→ **What you need to do**:
Below are the records; restate word for word the lines from the first through the one containing "The height and width of the screenshot is (244, 532).", and only those.

▶

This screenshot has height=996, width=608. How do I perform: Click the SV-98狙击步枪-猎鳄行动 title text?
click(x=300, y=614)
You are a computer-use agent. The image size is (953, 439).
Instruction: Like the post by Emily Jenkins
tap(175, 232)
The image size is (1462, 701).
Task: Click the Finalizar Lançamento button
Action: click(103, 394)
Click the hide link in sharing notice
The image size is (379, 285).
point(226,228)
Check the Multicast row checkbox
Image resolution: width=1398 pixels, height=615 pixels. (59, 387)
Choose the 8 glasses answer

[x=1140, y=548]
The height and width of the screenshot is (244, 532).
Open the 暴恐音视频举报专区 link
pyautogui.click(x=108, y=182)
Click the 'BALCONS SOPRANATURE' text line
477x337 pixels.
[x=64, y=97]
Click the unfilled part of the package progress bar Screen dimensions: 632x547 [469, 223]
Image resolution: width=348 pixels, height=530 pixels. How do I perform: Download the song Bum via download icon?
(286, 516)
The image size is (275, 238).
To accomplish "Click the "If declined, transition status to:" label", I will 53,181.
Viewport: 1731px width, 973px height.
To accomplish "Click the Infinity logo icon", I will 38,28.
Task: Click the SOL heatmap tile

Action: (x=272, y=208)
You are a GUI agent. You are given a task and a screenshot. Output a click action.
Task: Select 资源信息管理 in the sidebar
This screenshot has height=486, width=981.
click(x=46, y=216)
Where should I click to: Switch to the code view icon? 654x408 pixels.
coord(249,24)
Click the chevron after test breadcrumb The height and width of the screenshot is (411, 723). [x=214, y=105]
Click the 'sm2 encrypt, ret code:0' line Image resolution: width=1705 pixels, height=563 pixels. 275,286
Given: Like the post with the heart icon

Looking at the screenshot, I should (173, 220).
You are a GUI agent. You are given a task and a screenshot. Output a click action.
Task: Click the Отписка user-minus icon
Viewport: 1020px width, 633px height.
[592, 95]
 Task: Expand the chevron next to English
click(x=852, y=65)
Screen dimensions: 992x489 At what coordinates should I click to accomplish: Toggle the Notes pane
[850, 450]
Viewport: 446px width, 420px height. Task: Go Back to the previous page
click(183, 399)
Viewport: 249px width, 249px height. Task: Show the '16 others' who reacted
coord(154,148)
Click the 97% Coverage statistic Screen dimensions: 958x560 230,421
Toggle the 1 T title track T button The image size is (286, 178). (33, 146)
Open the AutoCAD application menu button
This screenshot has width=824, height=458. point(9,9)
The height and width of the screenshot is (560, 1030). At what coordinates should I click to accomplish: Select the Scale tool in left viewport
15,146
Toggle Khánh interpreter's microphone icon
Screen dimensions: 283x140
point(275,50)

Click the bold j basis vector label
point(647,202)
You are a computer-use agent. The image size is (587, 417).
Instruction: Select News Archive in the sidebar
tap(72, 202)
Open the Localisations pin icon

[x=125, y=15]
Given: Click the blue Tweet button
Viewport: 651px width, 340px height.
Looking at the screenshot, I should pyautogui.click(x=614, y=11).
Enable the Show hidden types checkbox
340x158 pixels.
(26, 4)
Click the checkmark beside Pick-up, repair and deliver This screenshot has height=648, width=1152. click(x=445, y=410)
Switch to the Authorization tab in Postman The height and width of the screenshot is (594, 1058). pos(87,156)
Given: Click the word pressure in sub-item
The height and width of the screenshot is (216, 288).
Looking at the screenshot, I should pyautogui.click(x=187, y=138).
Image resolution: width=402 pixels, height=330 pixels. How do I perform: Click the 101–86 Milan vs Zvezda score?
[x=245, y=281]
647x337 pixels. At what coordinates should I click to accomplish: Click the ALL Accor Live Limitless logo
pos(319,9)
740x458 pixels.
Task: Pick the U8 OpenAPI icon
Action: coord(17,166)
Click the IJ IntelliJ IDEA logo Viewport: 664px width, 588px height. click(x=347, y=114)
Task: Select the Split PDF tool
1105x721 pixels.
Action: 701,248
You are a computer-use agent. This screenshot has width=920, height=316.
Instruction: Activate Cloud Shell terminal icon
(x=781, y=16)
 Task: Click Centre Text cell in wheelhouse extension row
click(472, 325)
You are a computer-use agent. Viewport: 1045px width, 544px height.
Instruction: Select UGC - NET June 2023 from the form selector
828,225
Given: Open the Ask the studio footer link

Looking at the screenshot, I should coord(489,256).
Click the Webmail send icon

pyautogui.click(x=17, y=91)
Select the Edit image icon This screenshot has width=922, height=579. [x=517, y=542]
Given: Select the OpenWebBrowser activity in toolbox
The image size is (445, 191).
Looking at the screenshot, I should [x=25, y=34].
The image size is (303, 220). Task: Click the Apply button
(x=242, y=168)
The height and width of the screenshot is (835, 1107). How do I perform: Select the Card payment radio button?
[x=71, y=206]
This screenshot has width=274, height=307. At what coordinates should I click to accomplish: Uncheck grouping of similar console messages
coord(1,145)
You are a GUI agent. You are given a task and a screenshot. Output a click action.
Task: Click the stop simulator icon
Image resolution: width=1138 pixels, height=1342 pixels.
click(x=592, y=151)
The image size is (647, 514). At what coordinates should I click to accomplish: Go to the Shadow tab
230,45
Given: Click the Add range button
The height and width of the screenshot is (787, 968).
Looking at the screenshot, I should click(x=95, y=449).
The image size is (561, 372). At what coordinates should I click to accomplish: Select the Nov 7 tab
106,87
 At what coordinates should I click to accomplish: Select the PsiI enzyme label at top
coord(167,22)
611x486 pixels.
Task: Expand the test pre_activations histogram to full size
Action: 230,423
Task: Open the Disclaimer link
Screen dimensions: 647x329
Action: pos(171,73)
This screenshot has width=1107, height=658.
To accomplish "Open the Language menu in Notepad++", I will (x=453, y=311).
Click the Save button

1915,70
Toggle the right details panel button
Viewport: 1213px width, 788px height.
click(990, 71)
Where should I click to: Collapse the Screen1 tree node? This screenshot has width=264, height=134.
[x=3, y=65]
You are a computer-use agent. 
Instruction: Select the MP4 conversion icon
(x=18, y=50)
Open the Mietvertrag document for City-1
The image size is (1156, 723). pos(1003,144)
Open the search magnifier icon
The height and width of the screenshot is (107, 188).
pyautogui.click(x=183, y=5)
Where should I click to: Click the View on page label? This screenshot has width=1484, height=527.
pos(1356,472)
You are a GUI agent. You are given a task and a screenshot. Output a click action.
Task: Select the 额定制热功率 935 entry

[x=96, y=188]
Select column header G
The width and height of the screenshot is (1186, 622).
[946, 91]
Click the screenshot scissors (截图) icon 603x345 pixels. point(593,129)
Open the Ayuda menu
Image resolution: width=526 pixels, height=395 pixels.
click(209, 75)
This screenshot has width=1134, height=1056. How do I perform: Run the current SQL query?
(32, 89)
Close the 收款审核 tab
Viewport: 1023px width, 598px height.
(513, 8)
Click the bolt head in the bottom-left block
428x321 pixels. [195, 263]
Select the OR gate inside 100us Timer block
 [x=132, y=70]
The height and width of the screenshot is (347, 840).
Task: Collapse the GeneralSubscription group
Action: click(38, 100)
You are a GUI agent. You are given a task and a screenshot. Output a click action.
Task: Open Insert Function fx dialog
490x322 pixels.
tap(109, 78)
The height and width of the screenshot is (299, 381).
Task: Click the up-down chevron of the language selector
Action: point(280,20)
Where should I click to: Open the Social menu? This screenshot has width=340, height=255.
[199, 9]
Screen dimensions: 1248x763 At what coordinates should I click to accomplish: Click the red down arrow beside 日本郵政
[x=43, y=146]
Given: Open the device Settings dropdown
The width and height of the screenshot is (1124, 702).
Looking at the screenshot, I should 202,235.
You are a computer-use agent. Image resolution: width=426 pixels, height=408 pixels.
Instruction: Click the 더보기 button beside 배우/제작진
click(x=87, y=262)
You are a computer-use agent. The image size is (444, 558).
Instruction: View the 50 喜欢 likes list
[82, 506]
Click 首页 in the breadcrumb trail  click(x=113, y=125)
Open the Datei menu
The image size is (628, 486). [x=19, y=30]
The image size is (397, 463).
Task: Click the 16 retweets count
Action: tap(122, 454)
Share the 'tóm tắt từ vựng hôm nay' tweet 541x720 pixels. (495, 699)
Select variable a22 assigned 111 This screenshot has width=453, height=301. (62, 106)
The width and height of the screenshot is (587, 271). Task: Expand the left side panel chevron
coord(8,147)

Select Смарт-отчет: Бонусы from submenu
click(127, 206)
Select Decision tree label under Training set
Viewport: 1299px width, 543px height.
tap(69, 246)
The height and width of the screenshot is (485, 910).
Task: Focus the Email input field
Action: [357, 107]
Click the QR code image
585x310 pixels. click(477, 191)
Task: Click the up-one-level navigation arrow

◀

→ **Task result**:
This screenshot has height=996, width=608. How do I perform: Click the SV-98狙击步枪-猎鳄行动 title text?
click(x=300, y=614)
You are a computer-use agent. The image size is (953, 439).
Instruction: Like the post by Emily Jenkins
tap(175, 232)
The image size is (1462, 701).
Task: Click the Finalizar Lançamento button
Action: click(103, 394)
Click the hide link in sharing notice
The image size is (379, 285).
point(226,228)
Check the Multicast row checkbox
Image resolution: width=1398 pixels, height=615 pixels. (59, 387)
Choose the 8 glasses answer

[x=1140, y=548]
The height and width of the screenshot is (244, 532).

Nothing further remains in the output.